Katja Weber est une artiste qui peint à coups de palettes en bois et de plantes vertes, de fanions et de guirlandes lumineuses. Avec pour toile de fond des espaces urbains sous-exploités, cette amoureuse de la vie redessine la ville de Zurich à sa façon. Huit ans après avoir cofondé le Frau Gerolds Garten, elle donne vie à un nouvel espace, le Frau Guggachs Gärtli. «Regarde ce bar en bois. Il y a trois jours, il n’existait pas», lance avec un franc sourire Katja Weber. La Zurichoise d’adoption a l’enthousiasme communicatif, de ceux qui permettent de métamorphoser une friche de 2000 mètres carrés en cinq semaines seulement. En un temps record, la jeune entrepreneuse et son équipe ont obtenu les autorisations d’animer le terrain de Guggach durant un petit mois.

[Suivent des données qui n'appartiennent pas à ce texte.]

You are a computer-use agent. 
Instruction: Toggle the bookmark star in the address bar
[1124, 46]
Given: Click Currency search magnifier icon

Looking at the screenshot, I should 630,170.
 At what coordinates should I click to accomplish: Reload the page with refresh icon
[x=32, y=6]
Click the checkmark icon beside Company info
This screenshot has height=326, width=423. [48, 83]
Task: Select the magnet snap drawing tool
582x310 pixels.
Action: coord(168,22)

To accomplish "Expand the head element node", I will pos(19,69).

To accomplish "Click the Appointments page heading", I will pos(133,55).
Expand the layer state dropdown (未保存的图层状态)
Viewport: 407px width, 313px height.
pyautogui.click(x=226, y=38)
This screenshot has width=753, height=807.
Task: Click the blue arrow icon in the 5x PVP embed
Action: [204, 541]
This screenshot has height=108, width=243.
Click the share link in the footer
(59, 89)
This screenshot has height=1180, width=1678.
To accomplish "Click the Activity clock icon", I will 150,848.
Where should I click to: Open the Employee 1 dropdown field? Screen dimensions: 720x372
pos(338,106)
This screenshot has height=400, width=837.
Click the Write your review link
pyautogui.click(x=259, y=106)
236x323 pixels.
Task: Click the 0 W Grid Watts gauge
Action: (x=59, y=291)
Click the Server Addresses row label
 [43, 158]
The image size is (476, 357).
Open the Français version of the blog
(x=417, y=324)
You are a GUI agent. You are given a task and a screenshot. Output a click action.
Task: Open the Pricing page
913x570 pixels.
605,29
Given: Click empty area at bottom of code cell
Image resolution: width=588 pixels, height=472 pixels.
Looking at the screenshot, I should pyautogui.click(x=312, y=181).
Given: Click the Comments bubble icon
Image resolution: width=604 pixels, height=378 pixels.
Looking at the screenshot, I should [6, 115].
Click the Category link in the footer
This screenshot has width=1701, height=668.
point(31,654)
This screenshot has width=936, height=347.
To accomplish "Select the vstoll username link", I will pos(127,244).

Sur les hauteurs de la ville, le jardin de Mademoiselle Guggach sera donc éphémère, une étoile filante dans la vie nocturne zurichoise. C’est l’art de la Zwischennutzung, l’utilisation temporaire de lieux promis à d’autres destinées. «Ce projet est complètement irrationnel. Il n’a rien de rentable, surtout dans la période actuelle. Mais je tenais à apporter ma pierre à l’édifice. En créant ce pop-up, on donne du travail à de jeunes restaurateurs, on loue beaucoup de matériel et on crée un espace d’exposition pour les créateurs et designers indépendants», se réjouit l’optimiste de nature, qui a finalement réussi à convaincre ses associés de créer ce jardin urbain temporaire. A quelques heures de l’inauguration, on visse, on peint, on arrose, on accroche des guirlandes, on les enlève, on les suspend ailleurs, on cherche le plus bel effet. «Voir cette énergie collective faire surgir du néant un espace qui crée du lien social, c’est tout simplement magique», s’émerveille la jeune quadragénaire, qui n’en est pas à son coup d’essai.